- [REQUIRED ACTION]
The answer must be an exact copy of the lines from the one containing "This screenshot has height=769, width=1390." through the last line of the records, with the pictures left out.

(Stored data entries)
-- Opening Marker --

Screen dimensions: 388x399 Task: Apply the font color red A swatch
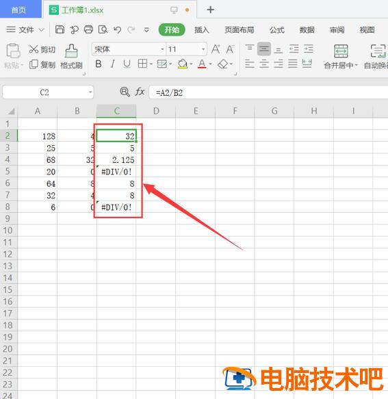tap(202, 64)
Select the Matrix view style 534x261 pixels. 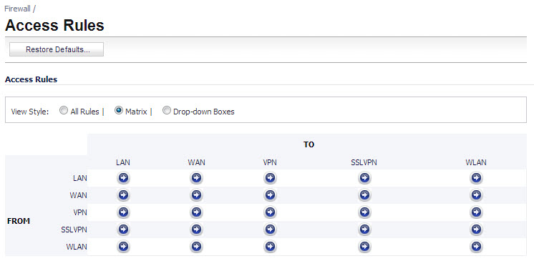click(118, 111)
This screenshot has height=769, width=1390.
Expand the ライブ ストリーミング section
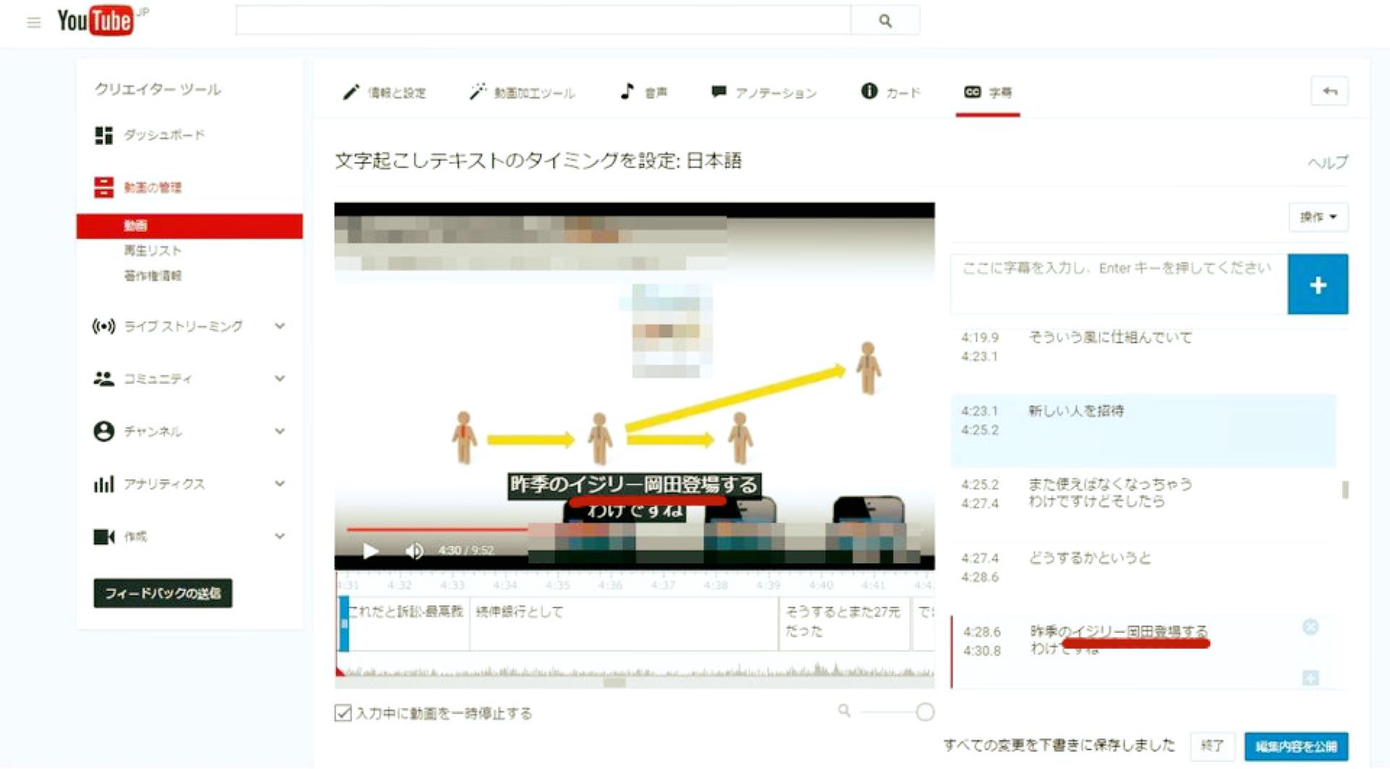coord(279,327)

-- Closing Marker --

- [THE ANSWER]
This screenshot has height=769, width=1390.
Expand the ライブ ストリーミング section
coord(279,327)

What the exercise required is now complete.